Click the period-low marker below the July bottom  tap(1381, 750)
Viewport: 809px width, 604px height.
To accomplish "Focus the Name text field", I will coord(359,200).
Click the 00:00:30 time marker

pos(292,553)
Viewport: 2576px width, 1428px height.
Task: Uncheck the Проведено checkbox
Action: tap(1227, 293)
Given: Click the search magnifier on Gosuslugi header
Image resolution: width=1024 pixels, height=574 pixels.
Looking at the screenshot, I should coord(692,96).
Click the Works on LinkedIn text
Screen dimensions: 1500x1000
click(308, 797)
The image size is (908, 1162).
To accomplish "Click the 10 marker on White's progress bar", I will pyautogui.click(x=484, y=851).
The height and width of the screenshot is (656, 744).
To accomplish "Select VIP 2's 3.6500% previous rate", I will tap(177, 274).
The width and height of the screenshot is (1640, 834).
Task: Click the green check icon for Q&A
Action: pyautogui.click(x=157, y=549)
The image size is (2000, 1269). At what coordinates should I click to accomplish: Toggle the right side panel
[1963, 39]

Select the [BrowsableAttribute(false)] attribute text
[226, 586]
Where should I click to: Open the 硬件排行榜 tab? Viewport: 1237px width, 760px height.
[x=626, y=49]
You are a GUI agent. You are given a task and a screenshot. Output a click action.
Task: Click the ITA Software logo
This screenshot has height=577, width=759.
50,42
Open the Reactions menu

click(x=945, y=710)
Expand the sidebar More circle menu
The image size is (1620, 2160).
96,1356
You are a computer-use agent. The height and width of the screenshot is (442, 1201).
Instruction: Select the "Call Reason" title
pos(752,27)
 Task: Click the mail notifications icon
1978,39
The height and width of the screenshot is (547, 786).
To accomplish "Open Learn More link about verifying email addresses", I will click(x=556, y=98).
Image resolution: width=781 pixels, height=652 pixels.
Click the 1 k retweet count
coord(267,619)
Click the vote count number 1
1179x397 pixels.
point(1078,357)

▬▬▬

(WHAT IS REQUIRED)
Arrange every line of the entries above as a Markdown table with two columns, Row and Text: Row holds a running number and Text holds the line. Skip the blank lines.

(WRITTEN RESPONSE)
| Row | Text |
|---|---|
| 1 | Click the period-low marker below the July bottom  tap(1381, 750) |
| 2 | Viewport: 809px width, 604px height. |
| 3 | To accomplish "Focus the Name text field", I will coord(359,200). |
| 4 | Click the 00:00:30 time marker |
| 5 | pos(292,553) |
| 6 | Viewport: 2576px width, 1428px height. |
| 7 | Task: Uncheck the Проведено checkbox |
| 8 | Action: tap(1227, 293) |
| 9 | Given: Click the search magnifier on Gosuslugi header |
| 10 | Image resolution: width=1024 pixels, height=574 pixels. |
| 11 | Looking at the screenshot, I should coord(692,96). |
| 12 | Click the Works on LinkedIn text |
| 13 | Screen dimensions: 1500x1000 |
| 14 | click(308, 797) |
| 15 | The image size is (908, 1162). |
| 16 | To accomplish "Click the 10 marker on White's progress bar", I will pyautogui.click(x=484, y=851). |
| 17 | The height and width of the screenshot is (656, 744). |
| 18 | To accomplish "Select VIP 2's 3.6500% previous rate", I will tap(177, 274). |
| 19 | The width and height of the screenshot is (1640, 834). |
| 20 | Task: Click the green check icon for Q&A |
| 21 | Action: pyautogui.click(x=157, y=549) |
| 22 | The image size is (2000, 1269). At what coordinates should I click to accomplish: Toggle the right side panel |
| 23 | [1963, 39] |
| 24 | Select the [BrowsableAttribute(false)] attribute text |
| 25 | [226, 586] |
| 26 | Where should I click to: Open the 硬件排行榜 tab? Viewport: 1237px width, 760px height. |
| 27 | [x=626, y=49] |
| 28 | You are a GUI agent. You are given a task and a screenshot. Output a click action. |
| 29 | Task: Click the ITA Software logo |
| 30 | This screenshot has height=577, width=759. |
| 31 | 50,42 |
| 32 | Open the Reactions menu |
| 33 | click(x=945, y=710) |
| 34 | Expand the sidebar More circle menu |
| 35 | The image size is (1620, 2160). |
| 36 | 96,1356 |
| 37 | You are a computer-use agent. The height and width of the screenshot is (442, 1201). |
| 38 | Instruction: Select the "Call Reason" title |
| 39 | pos(752,27) |
| 40 |  Task: Click the mail notifications icon |
| 41 | 1978,39 |
| 42 | The height and width of the screenshot is (547, 786). |
| 43 | To accomplish "Open Learn More link about verifying email addresses", I will click(x=556, y=98). |
| 44 | Image resolution: width=781 pixels, height=652 pixels. |
| 45 | Click the 1 k retweet count |
| 46 | coord(267,619) |
| 47 | Click the vote count number 1 |
| 48 | 1179x397 pixels. |
| 49 | point(1078,357) |